▶ _Objective 1_
Translate the following sentence from the court judgment into Spanish: "The applicants B.M. Vyas, Dharmendra Singh, Vipul Mittal and R.S. Khanna are the Managing Director, Assistant Manager (Sales), Manager (Sales) and Assistant General Manager respectively of M/s Gujarat Co-operative Milk Marketing Federation Limited, which deals in Amul products."

▶ _Passage to read_
-.-.-

High Court Of Judicature at Allahabad|13 May, 2005

JUDGMENT / ORDER

JUDGMENT Amar Saran, J.
1. Heard Shri Navin Sinha, learned Senior Advocate for the applicants asissted by Sri Ram Prakash Srivastava, Shri Atul Mehra. learned counsel for the complainant and learned Additional Government Advocate.
2. The applicants B.M. Vyas, Dharmendra Singh, Vipul Mittal and R.S. Khanna are the Managing Director, Assistant Manager (Sales), Manager (Sales) and Assistant General Manager respectively of M/s Gujarat Co-operative Milk Marketing Federation Limited, which deals in Amul products.
3. This application has been filed for quashing the complaint filed by opposite party No. 3 dated 14.12.2000 in criminal case No. 7537 of 2000 and consequent proceedings and the order dated 7.9.2002 passed by the Additional Sessions Judge, Court No 9, Bareilly in criminal revision No. 332 of 2001 against the order passed by the C.J.M. dated 11.7.2001 summoning the applicants for facing trial under Section 406 IPC and remanding the matter to the C.J.M and directing the applicants to file a protest petition against the summoning order.

-.-.-

▶ _Working data_
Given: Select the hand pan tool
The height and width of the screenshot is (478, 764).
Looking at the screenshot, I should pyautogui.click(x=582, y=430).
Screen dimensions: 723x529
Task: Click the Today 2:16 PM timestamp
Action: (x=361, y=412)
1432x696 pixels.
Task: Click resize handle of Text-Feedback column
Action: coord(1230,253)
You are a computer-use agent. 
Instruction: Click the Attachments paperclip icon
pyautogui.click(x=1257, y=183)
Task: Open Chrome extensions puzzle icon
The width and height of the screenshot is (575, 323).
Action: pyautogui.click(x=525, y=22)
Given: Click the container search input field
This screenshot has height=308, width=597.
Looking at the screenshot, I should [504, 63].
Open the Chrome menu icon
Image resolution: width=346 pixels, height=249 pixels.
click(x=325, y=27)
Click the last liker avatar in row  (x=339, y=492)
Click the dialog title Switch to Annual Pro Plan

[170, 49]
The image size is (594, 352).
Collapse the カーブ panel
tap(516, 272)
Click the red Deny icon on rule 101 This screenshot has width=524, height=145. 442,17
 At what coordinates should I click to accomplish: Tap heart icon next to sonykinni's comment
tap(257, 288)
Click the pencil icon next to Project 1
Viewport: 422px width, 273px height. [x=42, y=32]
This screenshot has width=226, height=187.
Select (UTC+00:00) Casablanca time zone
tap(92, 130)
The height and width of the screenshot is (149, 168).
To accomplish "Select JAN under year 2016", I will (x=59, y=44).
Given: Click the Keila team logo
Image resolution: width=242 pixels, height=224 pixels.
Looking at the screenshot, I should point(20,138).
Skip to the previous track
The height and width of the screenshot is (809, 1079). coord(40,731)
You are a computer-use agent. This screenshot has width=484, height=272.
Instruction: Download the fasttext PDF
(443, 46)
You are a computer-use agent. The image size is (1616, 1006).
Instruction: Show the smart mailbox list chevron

-.-.-

▶ _Objective 2_
In the records, update the stretch from the start through the line containing "Action: (x=361, y=412)" by replacing "hand pan tool" with "hand tool", leaving everything else unchanged. Return only those lines.

▶ _Full response 1_
Los solicitantes B.M. Vyas, Dharmendra Singh, Vipul Mittal y R.S. Khanna son, respectivamente, el director gerente, el gerente adjunto (ventas), el gerente (ventas) y el gerente general adjunto de M/s Gujarat Co-operative Milk Marketing Federation Limited, que comercializa productos Amul.

▶ _Full response 2_
Given: Select the hand tool
The height and width of the screenshot is (478, 764).
Looking at the screenshot, I should pyautogui.click(x=582, y=430).
Screen dimensions: 723x529
Task: Click the Today 2:16 PM timestamp
Action: (x=361, y=412)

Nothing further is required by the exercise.